Final answer:
Two single-stranded DNA molecules with complementary sequences can anneal through the formation of hydrogen bonds, forming a double-stranded DNA. This process is fundamental in molecular biology techniques like cloning and is influenced by the GC content of the DNA.
Step-by-step explanation:
When two single-stranded DNA molecules from different sources have complementary sequences, they can come together in a process known as annealing. This process occurs because of the formation of hydrogen bonds between the nucleotide base pairs of the two sequences. For instance, when DNA molecules feature complementary sticky ends, they can easily anneal at these ends. Sticky ends are created by the action of restriction enzymes and have overhangs that are complementary to each other. The annealing step is critical in molecular cloning and hybridization techniques, allowing the join of two DNA fragments from different sources to form a new recombinant DNA molecule. The DNA ligase enzyme then permanently joins these fragments, creating a continuous double-stranded DNA.

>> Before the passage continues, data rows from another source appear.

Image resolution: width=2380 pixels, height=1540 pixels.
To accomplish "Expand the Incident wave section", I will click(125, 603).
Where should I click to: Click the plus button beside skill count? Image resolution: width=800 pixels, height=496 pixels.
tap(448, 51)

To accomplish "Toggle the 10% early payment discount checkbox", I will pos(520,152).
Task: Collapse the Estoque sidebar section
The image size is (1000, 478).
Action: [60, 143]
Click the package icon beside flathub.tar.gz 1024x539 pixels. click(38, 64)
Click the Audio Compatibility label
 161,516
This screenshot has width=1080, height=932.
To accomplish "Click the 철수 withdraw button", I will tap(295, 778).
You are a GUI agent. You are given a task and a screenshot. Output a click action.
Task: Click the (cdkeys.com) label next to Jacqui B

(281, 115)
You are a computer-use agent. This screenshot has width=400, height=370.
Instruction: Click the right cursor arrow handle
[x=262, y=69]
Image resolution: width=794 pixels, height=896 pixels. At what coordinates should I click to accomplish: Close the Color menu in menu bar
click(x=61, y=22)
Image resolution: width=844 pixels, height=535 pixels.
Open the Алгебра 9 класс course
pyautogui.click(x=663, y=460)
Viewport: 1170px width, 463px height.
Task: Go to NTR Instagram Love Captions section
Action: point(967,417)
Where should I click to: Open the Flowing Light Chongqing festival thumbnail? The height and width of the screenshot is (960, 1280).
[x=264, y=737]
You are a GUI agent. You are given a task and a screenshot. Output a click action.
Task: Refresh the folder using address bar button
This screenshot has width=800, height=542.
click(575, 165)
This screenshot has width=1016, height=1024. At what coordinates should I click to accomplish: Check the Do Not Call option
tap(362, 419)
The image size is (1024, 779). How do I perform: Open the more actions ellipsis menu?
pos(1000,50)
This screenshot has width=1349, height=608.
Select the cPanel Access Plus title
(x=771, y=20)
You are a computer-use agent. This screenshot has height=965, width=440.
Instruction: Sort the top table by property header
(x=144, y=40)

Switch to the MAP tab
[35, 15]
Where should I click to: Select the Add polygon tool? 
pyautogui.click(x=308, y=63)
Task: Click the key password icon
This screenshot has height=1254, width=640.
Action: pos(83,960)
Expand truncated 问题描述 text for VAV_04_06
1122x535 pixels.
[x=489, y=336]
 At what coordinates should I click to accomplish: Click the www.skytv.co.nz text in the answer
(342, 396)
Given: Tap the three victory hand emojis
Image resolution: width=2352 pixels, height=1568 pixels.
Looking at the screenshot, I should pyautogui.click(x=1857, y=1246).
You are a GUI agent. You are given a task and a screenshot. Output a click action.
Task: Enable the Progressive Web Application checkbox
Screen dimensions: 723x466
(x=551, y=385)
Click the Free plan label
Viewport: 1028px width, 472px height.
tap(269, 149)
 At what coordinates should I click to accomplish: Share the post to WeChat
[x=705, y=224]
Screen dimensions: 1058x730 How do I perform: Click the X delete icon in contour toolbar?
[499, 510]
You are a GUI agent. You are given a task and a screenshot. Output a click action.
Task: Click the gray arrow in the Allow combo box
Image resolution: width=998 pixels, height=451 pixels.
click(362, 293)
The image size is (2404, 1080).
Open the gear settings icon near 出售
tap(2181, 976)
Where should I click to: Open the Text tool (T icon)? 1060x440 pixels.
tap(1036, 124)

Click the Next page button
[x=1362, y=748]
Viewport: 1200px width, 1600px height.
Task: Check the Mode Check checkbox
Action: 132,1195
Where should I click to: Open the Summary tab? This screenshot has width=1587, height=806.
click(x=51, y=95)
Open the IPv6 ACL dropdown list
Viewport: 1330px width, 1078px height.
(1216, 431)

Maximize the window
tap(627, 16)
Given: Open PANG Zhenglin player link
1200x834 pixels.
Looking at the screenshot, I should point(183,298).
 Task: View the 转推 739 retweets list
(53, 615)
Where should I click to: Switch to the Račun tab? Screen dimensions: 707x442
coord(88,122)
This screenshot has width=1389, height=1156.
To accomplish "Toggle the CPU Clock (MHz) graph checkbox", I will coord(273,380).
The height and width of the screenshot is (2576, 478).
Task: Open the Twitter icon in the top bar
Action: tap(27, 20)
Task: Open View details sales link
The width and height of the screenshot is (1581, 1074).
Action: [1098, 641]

Moreover, this concept is at the core of biotechnological applications such as polymerase chain reaction (PCR) and the creation of recombinant DNA, like the groundbreaking work done by Paul Berg in 1972. It's essential to recognize that the GC content of DNA can affect the efficiency of denaturation and subsequent annealing, as the C-G base pair forms three hydrogen bonds, making it more stable and therefore more difficult to separate than the A-T base pair, which forms only two hydrogen bonds.